My Treadmill Desk - jeremyrwelch
http://joshwhiton.com/lifestyle-design/treadmill-desk/
======
VLM
Computer programmers have a fixation on treadmills other sedentary hobbyists
don't have.

I have a treadmill behind the main TV couch in my house, and I sometimes use
it while the TV is on. I don't watch much TV with the result that I don't walk
on the treadmill very much, but it does sometimes happen.

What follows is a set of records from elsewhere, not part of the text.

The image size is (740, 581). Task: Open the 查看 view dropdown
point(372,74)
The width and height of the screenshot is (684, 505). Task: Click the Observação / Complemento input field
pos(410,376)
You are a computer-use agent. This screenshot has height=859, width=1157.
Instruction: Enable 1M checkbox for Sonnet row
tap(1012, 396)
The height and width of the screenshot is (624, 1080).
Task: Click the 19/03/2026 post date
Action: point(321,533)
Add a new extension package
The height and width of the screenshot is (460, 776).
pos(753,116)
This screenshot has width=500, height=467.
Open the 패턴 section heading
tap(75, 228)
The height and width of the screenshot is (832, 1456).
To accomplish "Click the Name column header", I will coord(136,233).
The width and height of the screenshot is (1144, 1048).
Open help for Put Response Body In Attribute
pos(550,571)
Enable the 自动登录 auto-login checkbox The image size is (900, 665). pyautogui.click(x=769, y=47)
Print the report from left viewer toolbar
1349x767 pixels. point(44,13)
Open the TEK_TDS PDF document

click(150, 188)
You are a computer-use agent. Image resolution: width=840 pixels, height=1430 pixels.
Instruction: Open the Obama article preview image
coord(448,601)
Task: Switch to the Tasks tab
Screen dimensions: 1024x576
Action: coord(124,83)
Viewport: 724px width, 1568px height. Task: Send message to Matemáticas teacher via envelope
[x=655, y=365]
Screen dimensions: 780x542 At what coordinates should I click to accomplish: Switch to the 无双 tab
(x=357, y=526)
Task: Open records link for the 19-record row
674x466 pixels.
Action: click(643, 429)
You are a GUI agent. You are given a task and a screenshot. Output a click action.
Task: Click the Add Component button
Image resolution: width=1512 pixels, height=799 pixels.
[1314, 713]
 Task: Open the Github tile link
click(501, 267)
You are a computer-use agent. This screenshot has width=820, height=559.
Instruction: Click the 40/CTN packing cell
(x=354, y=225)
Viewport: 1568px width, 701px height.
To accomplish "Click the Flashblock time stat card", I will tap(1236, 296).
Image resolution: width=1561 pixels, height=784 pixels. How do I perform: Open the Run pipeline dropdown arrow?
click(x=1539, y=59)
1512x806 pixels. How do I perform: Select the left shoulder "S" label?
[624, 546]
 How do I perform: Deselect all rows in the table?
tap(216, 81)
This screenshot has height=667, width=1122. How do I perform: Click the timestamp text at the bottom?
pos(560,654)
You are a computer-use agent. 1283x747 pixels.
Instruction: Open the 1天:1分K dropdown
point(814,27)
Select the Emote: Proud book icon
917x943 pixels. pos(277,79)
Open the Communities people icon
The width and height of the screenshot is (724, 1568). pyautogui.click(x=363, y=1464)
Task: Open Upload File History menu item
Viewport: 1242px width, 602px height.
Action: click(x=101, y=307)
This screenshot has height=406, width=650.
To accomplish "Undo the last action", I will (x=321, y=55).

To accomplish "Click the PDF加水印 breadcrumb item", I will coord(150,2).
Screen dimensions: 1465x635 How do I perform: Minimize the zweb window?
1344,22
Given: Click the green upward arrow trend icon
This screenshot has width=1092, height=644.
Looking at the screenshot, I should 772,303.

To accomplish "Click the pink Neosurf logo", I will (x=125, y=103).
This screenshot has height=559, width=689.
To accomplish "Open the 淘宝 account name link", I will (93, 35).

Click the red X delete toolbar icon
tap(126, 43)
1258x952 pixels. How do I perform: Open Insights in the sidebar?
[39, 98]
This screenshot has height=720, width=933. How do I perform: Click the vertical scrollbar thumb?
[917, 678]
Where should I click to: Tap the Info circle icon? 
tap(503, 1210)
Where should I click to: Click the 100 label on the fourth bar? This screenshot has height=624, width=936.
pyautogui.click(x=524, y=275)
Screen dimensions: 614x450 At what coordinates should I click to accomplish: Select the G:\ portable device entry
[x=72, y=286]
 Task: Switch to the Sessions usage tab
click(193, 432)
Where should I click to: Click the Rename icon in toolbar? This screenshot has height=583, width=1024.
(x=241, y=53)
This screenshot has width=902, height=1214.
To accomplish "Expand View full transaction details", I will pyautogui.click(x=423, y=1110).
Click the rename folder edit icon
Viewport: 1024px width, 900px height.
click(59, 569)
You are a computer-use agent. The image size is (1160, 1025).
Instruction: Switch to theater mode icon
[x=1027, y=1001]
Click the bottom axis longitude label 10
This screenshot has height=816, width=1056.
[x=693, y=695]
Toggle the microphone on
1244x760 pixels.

The main treadmill problem I can see is they're not really compatible with
little kids or small animals WRT obvious hazard, so for a variety of reasons
its only recently that I can safely use mine without any worry. This focus
does fit in with the stereotype that startups are really good at solving 25
year old kid problems, not so good at the other 90% of the population. What
doesn't fit in is a stereotypical startup kid would live in a tiny apartment
and the "whiiiiiir" would drive the other inmates crazy pretty quickly, to say
nothing of the horrible open office fad, if my treadmill takes up 3ft x 6ft or
so area and a fad style open office only allocates a 2ft x 2ft space per
person this is a problem.

I have no complaint with this implementation and anytime I see someone do
carpentry I like it. I'm just commenting on the general fascination with
treadmills and desks seen on HN, its kinda funny.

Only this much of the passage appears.